Николь полезла за телефоном в карман, но там было пусто. Видать, обронила, пока спасалась от бультерьера. Или вообще оставила в доме — какая теперь разница…

— Чего у вас тама стряслось? — спросил булдырь.

— Долго объяснять, — сказала она. — Меня пытались убить. Надо позвонить в полицию. У вас есть мобильный телефон? Я заплачу.

— Ух, — оценил мужик и икнул. — У меня-то мобилки нету, но у нас в деревне стоит етот, как его… таксофон — во. Звонить бесплатно, если че вдруг, как грится. — Он сделал еще глоток, потом спохватился — вспомнил о вежливости: — Водку бушь? — и протянул даме бутылку.

Она с благодарностью приняла угощение, отхлебнула. Паленое пойло обожгло пищевод. Она поморщилась.

— Меня Василием звать.

— Я Николь.

— Городские, блин… — посетовал мужик. — Понапридумают имен нерусских, тьфу! Ладно, пошли. Тута недалеко.

— Много людей в вашей деревне? — поинтересовалась Николь, хромо плетясь рядом с шатающимся Василием. Поврежденное колено опухло, отяжелело.

— В нашей-то? Да почти что никого. Я да мамка лежачая. Тута раньше два моста было через реку в райцентр, а лет пять назад один смыло по весне. А он прям рядом с нашей Золяткой. Восстанавливать не стали: мол, невыгодно. Вот все и поразъехались, дома побросали. А мне и ехать-то некуда. Я инвалид детства. Неполноценный. На пенсию маленькую выживаю. Ну, ты пóняла. И мамку не брошу тож подыхать как собаку.
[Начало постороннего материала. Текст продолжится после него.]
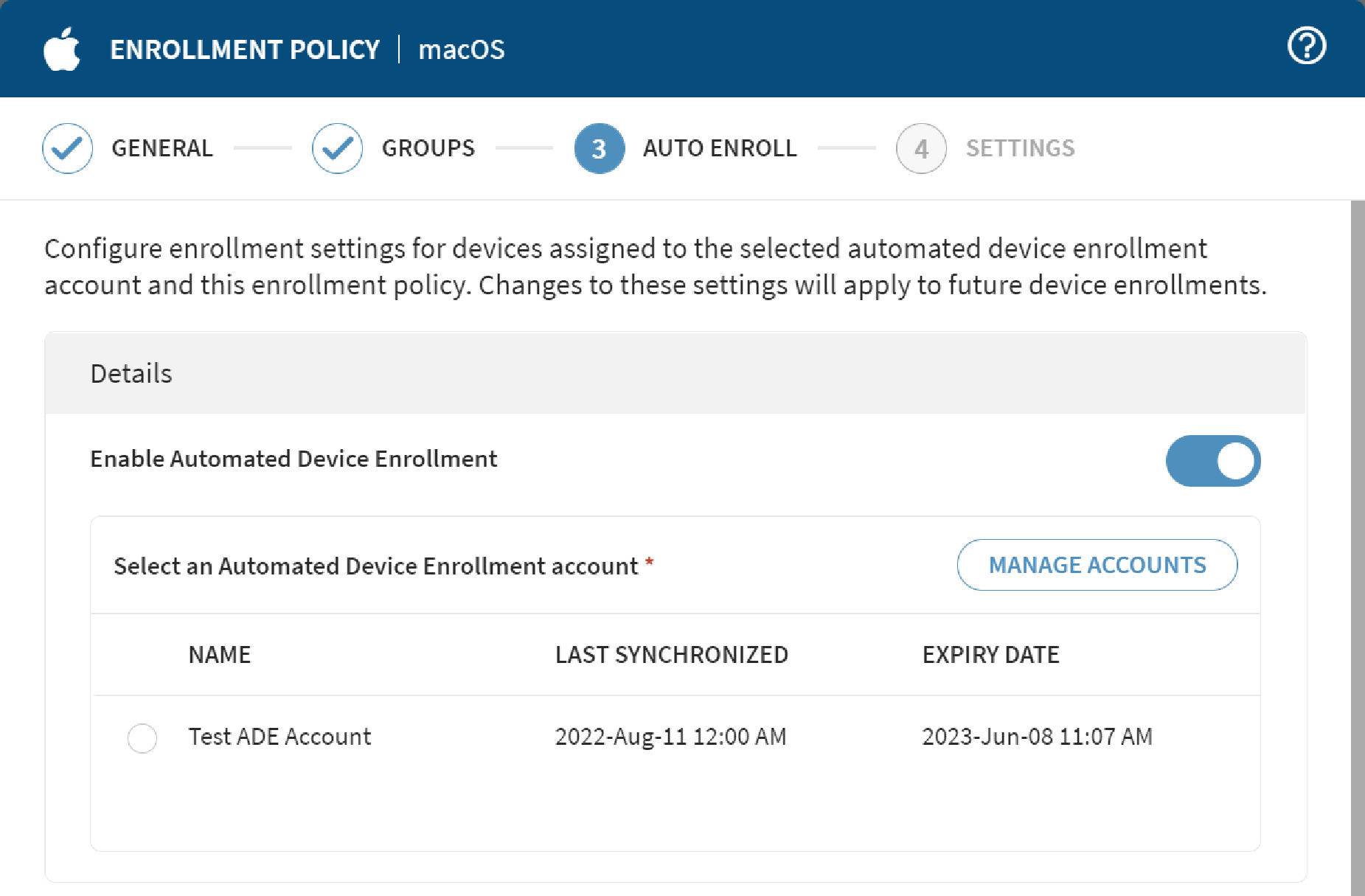This screenshot has height=896, width=1365.
Task: Click the Details section header
Action: click(x=131, y=373)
С юродивым деревенским пропойцей, напугавшим ее у сельмага, Николь чувствовала себя в безопасности. Теперь все позади. Сейчас они доберутся до деревни, она позвонит в полицию, ублюдка поймают и накажут…

Золятка — несколько улиц, все пустующие. С мрачными, мертво глядящими окнами. На деревушку легла неизгладимая печать запустения.

По дороге Николь не очень-то много разговаривала с хануриком Василием: тот отчаянно боролся с взрывной икотой.

У одной из почерневших хибар он остановился, стал рыться в карманах, ища ключи.

— Так где здесь все-таки телефон? — спросила Николь. Ей хотелось как можно скорее со всем разобраться и оказаться дома — подальше от этих гиблых мест.

— Щас покажу, — пообещал Василий, отпирая замок. — Надо мать проверить, не померла ли. А то я подзадержался… Ты зайди покамест, посиди у печки, погрейся. Я мигом.

Она шагнула внутрь следом за Василием и окунулась в приторный чад неухоженного жилища. Пахло носками, кислой капустой, кошками и лекарствами.

— Щас я, мигом, — повторил Василий и скрылся за занавеской, заменявшей межкомнатную дверь.

Николь уселась на корявую табуретку. Как только мышцы расслабились, она ощутила каждый ушиб, каждую ссадину, каждую царапину. Тело засаднило, заныло. Колено горело и пульсировало.